What the exercise asks – Your response needs to be the data below, retyped exactly.

** Study material follows **

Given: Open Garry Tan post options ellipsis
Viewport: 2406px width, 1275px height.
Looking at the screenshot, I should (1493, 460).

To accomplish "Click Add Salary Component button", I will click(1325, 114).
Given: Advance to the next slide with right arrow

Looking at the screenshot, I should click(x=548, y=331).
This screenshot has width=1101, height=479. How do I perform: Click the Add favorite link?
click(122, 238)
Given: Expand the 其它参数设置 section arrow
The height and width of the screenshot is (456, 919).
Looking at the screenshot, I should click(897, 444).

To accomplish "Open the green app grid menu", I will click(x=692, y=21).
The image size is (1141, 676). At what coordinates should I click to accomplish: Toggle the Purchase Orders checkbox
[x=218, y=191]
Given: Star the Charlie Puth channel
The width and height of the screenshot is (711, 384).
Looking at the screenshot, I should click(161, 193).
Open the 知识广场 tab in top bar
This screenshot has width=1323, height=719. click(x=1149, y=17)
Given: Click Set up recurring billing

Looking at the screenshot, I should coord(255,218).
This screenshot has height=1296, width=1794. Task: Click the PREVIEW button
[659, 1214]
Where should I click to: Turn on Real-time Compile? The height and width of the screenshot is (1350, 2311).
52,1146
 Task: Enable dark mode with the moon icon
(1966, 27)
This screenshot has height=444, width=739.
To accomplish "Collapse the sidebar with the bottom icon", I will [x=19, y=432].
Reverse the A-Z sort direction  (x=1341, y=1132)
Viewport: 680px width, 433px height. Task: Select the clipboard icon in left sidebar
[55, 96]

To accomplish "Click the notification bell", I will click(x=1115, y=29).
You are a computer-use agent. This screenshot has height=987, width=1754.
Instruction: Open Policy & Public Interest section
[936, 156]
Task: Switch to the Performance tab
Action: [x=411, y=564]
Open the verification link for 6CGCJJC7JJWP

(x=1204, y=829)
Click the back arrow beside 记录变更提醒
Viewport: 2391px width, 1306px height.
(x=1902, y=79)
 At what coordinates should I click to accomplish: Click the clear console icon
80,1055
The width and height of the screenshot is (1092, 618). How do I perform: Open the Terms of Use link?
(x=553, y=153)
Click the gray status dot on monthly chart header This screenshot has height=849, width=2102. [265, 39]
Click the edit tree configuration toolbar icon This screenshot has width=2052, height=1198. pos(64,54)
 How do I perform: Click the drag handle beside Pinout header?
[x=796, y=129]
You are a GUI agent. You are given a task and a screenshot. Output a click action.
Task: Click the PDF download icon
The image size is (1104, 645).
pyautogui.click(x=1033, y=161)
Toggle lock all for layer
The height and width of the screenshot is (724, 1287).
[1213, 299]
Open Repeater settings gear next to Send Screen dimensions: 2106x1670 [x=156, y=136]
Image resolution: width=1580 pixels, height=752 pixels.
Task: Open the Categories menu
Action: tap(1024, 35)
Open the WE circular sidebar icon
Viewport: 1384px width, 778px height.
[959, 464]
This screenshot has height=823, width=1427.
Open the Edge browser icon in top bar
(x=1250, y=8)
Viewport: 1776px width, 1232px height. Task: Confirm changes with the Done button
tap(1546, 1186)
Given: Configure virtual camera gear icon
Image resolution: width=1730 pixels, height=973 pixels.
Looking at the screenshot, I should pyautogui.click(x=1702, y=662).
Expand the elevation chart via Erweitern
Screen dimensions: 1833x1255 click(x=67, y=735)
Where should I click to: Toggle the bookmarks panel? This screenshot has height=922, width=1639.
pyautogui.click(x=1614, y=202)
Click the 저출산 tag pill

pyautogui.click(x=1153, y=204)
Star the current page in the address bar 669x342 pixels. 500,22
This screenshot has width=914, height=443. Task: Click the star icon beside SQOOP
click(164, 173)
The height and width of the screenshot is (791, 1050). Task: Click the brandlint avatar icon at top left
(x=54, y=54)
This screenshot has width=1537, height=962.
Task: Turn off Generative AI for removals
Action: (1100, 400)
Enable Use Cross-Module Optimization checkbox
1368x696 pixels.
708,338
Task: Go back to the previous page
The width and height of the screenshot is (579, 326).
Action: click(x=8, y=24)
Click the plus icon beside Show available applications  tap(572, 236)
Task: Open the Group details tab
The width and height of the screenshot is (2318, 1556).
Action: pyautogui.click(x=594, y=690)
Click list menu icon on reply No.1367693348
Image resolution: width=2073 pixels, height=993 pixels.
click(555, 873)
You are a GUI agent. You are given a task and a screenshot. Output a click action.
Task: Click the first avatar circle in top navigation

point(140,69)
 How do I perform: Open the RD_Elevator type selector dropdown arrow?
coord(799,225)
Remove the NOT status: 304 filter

** End of Study material **

Your solution –
Given: Open Garry Tan post options ellipsis
Viewport: 2406px width, 1275px height.
Looking at the screenshot, I should (1493, 460).

To accomplish "Click Add Salary Component button", I will click(1325, 114).
Given: Advance to the next slide with right arrow

Looking at the screenshot, I should click(x=548, y=331).
This screenshot has width=1101, height=479. How do I perform: Click the Add favorite link?
click(122, 238)
Given: Expand the 其它参数设置 section arrow
The height and width of the screenshot is (456, 919).
Looking at the screenshot, I should click(897, 444).

To accomplish "Open the green app grid menu", I will click(x=692, y=21).
The image size is (1141, 676). At what coordinates should I click to accomplish: Toggle the Purchase Orders checkbox
[x=218, y=191]
Given: Star the Charlie Puth channel
The width and height of the screenshot is (711, 384).
Looking at the screenshot, I should click(161, 193).
Open the 知识广场 tab in top bar
This screenshot has width=1323, height=719. click(x=1149, y=17)
Given: Click Set up recurring billing

Looking at the screenshot, I should coord(255,218).
This screenshot has height=1296, width=1794. Task: Click the PREVIEW button
[659, 1214]
Where should I click to: Turn on Real-time Compile? The height and width of the screenshot is (1350, 2311).
52,1146
 Task: Enable dark mode with the moon icon
(1966, 27)
This screenshot has height=444, width=739.
To accomplish "Collapse the sidebar with the bottom icon", I will [x=19, y=432].
Reverse the A-Z sort direction  (x=1341, y=1132)
Viewport: 680px width, 433px height. Task: Select the clipboard icon in left sidebar
[55, 96]

To accomplish "Click the notification bell", I will click(x=1115, y=29).
You are a computer-use agent. This screenshot has height=987, width=1754.
Instruction: Open Policy & Public Interest section
[936, 156]
Task: Switch to the Performance tab
Action: [x=411, y=564]
Open the verification link for 6CGCJJC7JJWP

(x=1204, y=829)
Click the back arrow beside 记录变更提醒
Viewport: 2391px width, 1306px height.
(x=1902, y=79)
 At what coordinates should I click to accomplish: Click the clear console icon
80,1055
The width and height of the screenshot is (1092, 618). How do I perform: Open the Terms of Use link?
(x=553, y=153)
Click the gray status dot on monthly chart header This screenshot has height=849, width=2102. [265, 39]
Click the edit tree configuration toolbar icon This screenshot has width=2052, height=1198. pos(64,54)
 How do I perform: Click the drag handle beside Pinout header?
[x=796, y=129]
You are a GUI agent. You are given a task and a screenshot. Output a click action.
Task: Click the PDF download icon
The image size is (1104, 645).
pyautogui.click(x=1033, y=161)
Toggle lock all for layer
The height and width of the screenshot is (724, 1287).
[1213, 299]
Open Repeater settings gear next to Send Screen dimensions: 2106x1670 [x=156, y=136]
Image resolution: width=1580 pixels, height=752 pixels.
Task: Open the Categories menu
Action: tap(1024, 35)
Open the WE circular sidebar icon
Viewport: 1384px width, 778px height.
[959, 464]
This screenshot has height=823, width=1427.
Open the Edge browser icon in top bar
(x=1250, y=8)
Viewport: 1776px width, 1232px height. Task: Confirm changes with the Done button
tap(1546, 1186)
Given: Configure virtual camera gear icon
Image resolution: width=1730 pixels, height=973 pixels.
Looking at the screenshot, I should pyautogui.click(x=1702, y=662).
Expand the elevation chart via Erweitern
Screen dimensions: 1833x1255 click(x=67, y=735)
Where should I click to: Toggle the bookmarks panel? This screenshot has height=922, width=1639.
pyautogui.click(x=1614, y=202)
Click the 저출산 tag pill

pyautogui.click(x=1153, y=204)
Star the current page in the address bar 669x342 pixels. 500,22
This screenshot has width=914, height=443. Task: Click the star icon beside SQOOP
click(164, 173)
The height and width of the screenshot is (791, 1050). Task: Click the brandlint avatar icon at top left
(x=54, y=54)
This screenshot has width=1537, height=962.
Task: Turn off Generative AI for removals
Action: (1100, 400)
Enable Use Cross-Module Optimization checkbox
1368x696 pixels.
708,338
Task: Go back to the previous page
The width and height of the screenshot is (579, 326).
Action: click(x=8, y=24)
Click the plus icon beside Show available applications  tap(572, 236)
Task: Open the Group details tab
The width and height of the screenshot is (2318, 1556).
Action: pyautogui.click(x=594, y=690)
Click list menu icon on reply No.1367693348
Image resolution: width=2073 pixels, height=993 pixels.
click(555, 873)
You are a GUI agent. You are given a task and a screenshot. Output a click action.
Task: Click the first avatar circle in top navigation

point(140,69)
 How do I perform: Open the RD_Elevator type selector dropdown arrow?
coord(799,225)
Remove the NOT status: 304 filter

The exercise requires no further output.